## [Problem requirements]
Starting from the first line below, repeat the data exactly through to the last.

__________

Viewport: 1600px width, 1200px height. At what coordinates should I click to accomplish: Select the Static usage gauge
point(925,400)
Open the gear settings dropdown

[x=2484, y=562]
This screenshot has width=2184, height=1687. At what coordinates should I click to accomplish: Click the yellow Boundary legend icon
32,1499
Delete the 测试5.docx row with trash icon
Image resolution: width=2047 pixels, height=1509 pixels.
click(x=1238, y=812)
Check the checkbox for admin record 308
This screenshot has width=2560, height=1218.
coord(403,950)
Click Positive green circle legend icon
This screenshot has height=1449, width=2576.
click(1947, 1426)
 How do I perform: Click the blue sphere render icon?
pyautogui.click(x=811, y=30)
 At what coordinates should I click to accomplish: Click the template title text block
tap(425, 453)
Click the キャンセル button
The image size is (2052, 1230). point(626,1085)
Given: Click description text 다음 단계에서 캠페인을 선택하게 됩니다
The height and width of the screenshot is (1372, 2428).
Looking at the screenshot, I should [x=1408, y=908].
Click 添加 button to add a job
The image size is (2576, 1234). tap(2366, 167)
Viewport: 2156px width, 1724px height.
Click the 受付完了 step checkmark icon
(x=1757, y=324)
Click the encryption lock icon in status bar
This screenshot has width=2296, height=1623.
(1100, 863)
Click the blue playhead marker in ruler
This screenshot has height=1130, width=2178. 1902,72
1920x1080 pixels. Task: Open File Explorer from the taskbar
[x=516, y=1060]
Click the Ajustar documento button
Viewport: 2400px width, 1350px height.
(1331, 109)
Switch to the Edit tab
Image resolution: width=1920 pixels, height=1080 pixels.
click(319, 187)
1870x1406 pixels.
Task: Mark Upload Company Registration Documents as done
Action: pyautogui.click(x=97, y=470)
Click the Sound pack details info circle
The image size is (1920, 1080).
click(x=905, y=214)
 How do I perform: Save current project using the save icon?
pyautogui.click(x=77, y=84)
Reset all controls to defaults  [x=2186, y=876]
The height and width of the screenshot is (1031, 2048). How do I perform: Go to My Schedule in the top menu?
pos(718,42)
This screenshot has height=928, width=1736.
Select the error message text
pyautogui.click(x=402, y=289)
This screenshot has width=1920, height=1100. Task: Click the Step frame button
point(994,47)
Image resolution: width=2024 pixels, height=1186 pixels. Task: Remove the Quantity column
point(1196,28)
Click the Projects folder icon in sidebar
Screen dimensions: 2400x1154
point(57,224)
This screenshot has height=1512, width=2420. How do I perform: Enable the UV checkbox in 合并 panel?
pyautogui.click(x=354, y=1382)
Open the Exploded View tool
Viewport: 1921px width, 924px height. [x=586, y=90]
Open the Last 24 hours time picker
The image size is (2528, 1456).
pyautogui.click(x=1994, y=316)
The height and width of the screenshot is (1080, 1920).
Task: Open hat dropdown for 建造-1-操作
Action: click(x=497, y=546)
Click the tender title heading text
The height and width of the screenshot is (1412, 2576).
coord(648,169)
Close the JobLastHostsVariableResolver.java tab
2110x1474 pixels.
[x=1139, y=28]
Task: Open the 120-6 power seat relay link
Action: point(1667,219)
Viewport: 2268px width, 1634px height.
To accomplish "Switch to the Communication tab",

__________

## [Output]
Viewport: 1600px width, 1200px height. At what coordinates should I click to accomplish: Select the Static usage gauge
point(925,400)
Open the gear settings dropdown

[x=2484, y=562]
This screenshot has width=2184, height=1687. At what coordinates should I click to accomplish: Click the yellow Boundary legend icon
32,1499
Delete the 测试5.docx row with trash icon
Image resolution: width=2047 pixels, height=1509 pixels.
click(x=1238, y=812)
Check the checkbox for admin record 308
This screenshot has width=2560, height=1218.
coord(403,950)
Click Positive green circle legend icon
This screenshot has height=1449, width=2576.
click(1947, 1426)
 How do I perform: Click the blue sphere render icon?
pyautogui.click(x=811, y=30)
 At what coordinates should I click to accomplish: Click the template title text block
tap(425, 453)
Click the キャンセル button
The image size is (2052, 1230). point(626,1085)
Given: Click description text 다음 단계에서 캠페인을 선택하게 됩니다
The height and width of the screenshot is (1372, 2428).
Looking at the screenshot, I should [x=1408, y=908].
Click 添加 button to add a job
The image size is (2576, 1234). tap(2366, 167)
Viewport: 2156px width, 1724px height.
Click the 受付完了 step checkmark icon
(x=1757, y=324)
Click the encryption lock icon in status bar
This screenshot has width=2296, height=1623.
(1100, 863)
Click the blue playhead marker in ruler
This screenshot has height=1130, width=2178. 1902,72
1920x1080 pixels. Task: Open File Explorer from the taskbar
[x=516, y=1060]
Click the Ajustar documento button
Viewport: 2400px width, 1350px height.
(1331, 109)
Switch to the Edit tab
Image resolution: width=1920 pixels, height=1080 pixels.
click(319, 187)
1870x1406 pixels.
Task: Mark Upload Company Registration Documents as done
Action: pyautogui.click(x=97, y=470)
Click the Sound pack details info circle
The image size is (1920, 1080).
click(x=905, y=214)
 How do I perform: Save current project using the save icon?
pyautogui.click(x=77, y=84)
Reset all controls to defaults  [x=2186, y=876]
The height and width of the screenshot is (1031, 2048). How do I perform: Go to My Schedule in the top menu?
pos(718,42)
This screenshot has height=928, width=1736.
Select the error message text
pyautogui.click(x=402, y=289)
This screenshot has width=1920, height=1100. Task: Click the Step frame button
point(994,47)
Image resolution: width=2024 pixels, height=1186 pixels. Task: Remove the Quantity column
point(1196,28)
Click the Projects folder icon in sidebar
Screen dimensions: 2400x1154
point(57,224)
This screenshot has height=1512, width=2420. How do I perform: Enable the UV checkbox in 合并 panel?
pyautogui.click(x=354, y=1382)
Open the Exploded View tool
Viewport: 1921px width, 924px height. [x=586, y=90]
Open the Last 24 hours time picker
The image size is (2528, 1456).
pyautogui.click(x=1994, y=316)
The height and width of the screenshot is (1080, 1920).
Task: Open hat dropdown for 建造-1-操作
Action: click(x=497, y=546)
Click the tender title heading text
The height and width of the screenshot is (1412, 2576).
coord(648,169)
Close the JobLastHostsVariableResolver.java tab
2110x1474 pixels.
[x=1139, y=28]
Task: Open the 120-6 power seat relay link
Action: point(1667,219)
Viewport: 2268px width, 1634px height.
To accomplish "Switch to the Communication tab",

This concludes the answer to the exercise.